Dans la foulée, les députés ont également adopté une résolution demandant aux États membres d’utiliser ce remboursement pour (enfin !) honorer leurs engagements financiers pour l’aide aux réfugiés et soutenir les pays tiers « partenaires »[1].

Ils estiment que cette somme pourrait être allouée à deux fonds mis en place pour faire face à la « crise des réfugiés », et pour lesquels l’abondement des Etats membres tarde à arriver.

· Le fonds Madad est un instrument européen de voisinage mis en place en décembre 2014 pour faciliter l’aide humanitaire destinée aux pays tiers qui accueillent les réfugiés Syriens. Censé atteindre le milliard d’euro, il soutient principalement la Jordanie, le Liban, la Turquie et l’Iraq, ainsi que certains pays des Balkans occidentaux particulièrement touchés par les arrivées de migrants[2].

· Le fonds fiduciaire en faveur de l’Afrique, créé en novembre 2015, est doté de 1,8 milliards d’euros débloqués par l’UE et devrait être porté, avec les contributions des Etats membres, à 3,6 milliards. Ce fonds vise à « faire face aux crises qui sévissent au Sahel, dans la région du lac Tchad, dans la Corne de l’Afrique et dans le nord de l’Afrique »[3] et à y soutenir la stabilité, la résilience, le développement économique, la sécurité et la gestion des migrations.
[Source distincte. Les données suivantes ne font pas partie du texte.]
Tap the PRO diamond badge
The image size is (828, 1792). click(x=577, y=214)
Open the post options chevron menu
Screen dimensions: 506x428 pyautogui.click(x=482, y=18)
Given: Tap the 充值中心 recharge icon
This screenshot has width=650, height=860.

Les députés européens ont « not[é] avec inquiétude qu’au printemps 2016, les États membres n’avaient contribué qu’à hauteur de 82 millions d’[euros] au fonds fiduciaire d’urgence pour l’Afrique et de 69 millions d’[euros] au fonds "Madad" en réponse à la crise syrienne, tandis que les contributions de l’Union s’élevaient respectivement à 1,8 milliard d’EUR et à plus de 500 millions d’[euros] »[4].

Comme l’AEDH l’avait déjà souligné en 2015[5][6], un écart criant persiste entre les engagements financiers pris par l’UE et les Etats membres, et les sommes réellement délivrées par ces derniers. En effet, si l’on observe le tableau recensant ces engagements financiers, il apparaît très clairement que les Etats membres sont loin d’avoir rempli leurs engagements : 1718.19 des 3600 millions d’euros visés manquent à l’appel pour le fonds fiduciaire pour l’Afrique, tandis que près d’un quart des fonds promis pour le fonds Madad n’a pas encore été versé.